◆ Exercise goal
Find the line containing "Image resolution: width=366, height=2576." in the records below. Copy exactly that line and each one after it, ending at the line containing "simulátor (150, 341)", and nothing more.

◆ The data
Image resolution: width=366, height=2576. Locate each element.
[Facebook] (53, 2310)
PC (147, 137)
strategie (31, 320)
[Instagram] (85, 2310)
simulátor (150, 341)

---

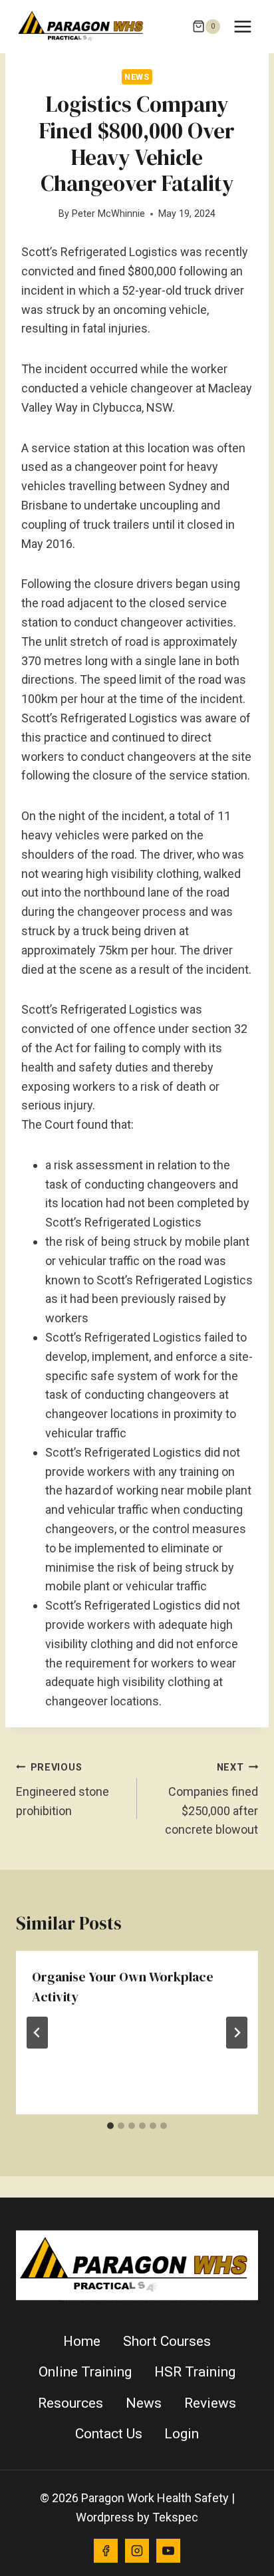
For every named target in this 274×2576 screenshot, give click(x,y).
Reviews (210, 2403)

◆ Your solution
Image resolution: width=366, height=2576. Locate each element.
[Facebook] (53, 2310)
PC (147, 137)
strategie (31, 320)
[Instagram] (85, 2310)
simulátor (150, 341)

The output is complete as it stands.